Data analysis has become one of the core processes in virtually any professional activity. The collection of data becomes easier and less expensive, so we have ample access to it.
The Julia language, which was designed to address the typical challenges that data scientists face when using other tools. Julia is like Python, in that it supports an efficient and convenient development process. At the same time, programs developed in Julia have performance comparable to C.
During this short course, you will learn how to build data science models using Julia. Moreover, we will teach you how to scale your computations beyond a single computer.

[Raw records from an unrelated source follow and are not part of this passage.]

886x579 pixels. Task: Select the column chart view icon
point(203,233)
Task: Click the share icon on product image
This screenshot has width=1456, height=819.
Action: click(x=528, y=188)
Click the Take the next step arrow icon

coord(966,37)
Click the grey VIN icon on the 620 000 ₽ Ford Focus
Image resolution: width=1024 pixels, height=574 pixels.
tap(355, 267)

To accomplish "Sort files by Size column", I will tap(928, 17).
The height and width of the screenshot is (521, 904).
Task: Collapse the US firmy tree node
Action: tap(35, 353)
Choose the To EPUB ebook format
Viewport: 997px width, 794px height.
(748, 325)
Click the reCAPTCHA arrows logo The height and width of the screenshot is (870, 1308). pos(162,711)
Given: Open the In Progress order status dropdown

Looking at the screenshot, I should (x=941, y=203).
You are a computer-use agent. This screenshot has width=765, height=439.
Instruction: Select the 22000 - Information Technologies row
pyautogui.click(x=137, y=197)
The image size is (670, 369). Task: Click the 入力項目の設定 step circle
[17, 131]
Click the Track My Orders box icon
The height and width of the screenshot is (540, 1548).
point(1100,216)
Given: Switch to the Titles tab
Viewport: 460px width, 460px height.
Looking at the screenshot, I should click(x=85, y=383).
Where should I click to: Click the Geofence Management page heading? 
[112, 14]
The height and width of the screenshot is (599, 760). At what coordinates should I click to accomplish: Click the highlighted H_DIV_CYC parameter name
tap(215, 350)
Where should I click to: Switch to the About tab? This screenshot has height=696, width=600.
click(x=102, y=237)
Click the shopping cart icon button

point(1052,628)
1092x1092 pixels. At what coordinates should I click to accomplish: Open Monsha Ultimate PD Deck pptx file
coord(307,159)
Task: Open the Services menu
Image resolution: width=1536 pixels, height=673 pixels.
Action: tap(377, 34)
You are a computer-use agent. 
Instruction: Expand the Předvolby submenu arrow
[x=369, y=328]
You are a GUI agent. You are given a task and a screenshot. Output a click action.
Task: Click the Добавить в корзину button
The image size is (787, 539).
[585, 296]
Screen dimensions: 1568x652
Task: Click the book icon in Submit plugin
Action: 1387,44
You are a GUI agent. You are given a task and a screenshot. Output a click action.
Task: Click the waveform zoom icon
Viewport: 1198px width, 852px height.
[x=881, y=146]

This course does not require the participants to have prior detailed knowledge of advanced machine learning algorithms nor the Julia programming language. What we assume is a basic knowledge of data science tools (like Python or R) and techniques (like linear regression, basic statistics, plotting).
Schedule (all times are EST time zone)
Day 1 (Tuesday, Jan 16, 2024) | 11am-12:30pm | Your first steps with Julia | https://youtu.be/LKXoL3-RgAA |
1pm-3pm | Working with tabular data | https://youtu.be/J8j1FUFMxpQ | |
Day 2 (Wednesday, Jan 17, 2024) | 11am-12:30pm | Classical predictive models | https://youtu.be/l6EABeDO6gE |
1pm-3pm | Advanced predictive models using machine learning | https://youtu.be/6o_e65_0JY0 | |
Day 3 (Thursday, Jan 18, 2024) | 11am-12:30pm | Numerical methods | https://youtu.be/z85xnl7CfSA |
1pm-3pm | Solving optimization problems | https://youtu.be/2PzuwDUIV3A | |
Day 4 (Friday, Jan 19, 2024) | 11am-12:30pm | Differential equations | https://youtu.be/4Q6RhKbpaiI |
1pm-3pm | Scaling computations using parallel computing | https://youtu.be/XtMZmSz5yMk |
Grading
You can register for this course for credit. The contact point regarding the registration process is Professor Alan Edelman, Julia Lab Research Group Leader. The evaluation of the course will be based on assessment of a homework that will be distributed during the last day of the course and should be sent back to Przemysław Szufel (pszufe@sgh.waw.pl) no later than after one week.
This course has been supported by the Polish National Agency for Academic Exchange under the Strategic Partnerships programme, grant number BPI/PST/2021/1/00069/U/00001.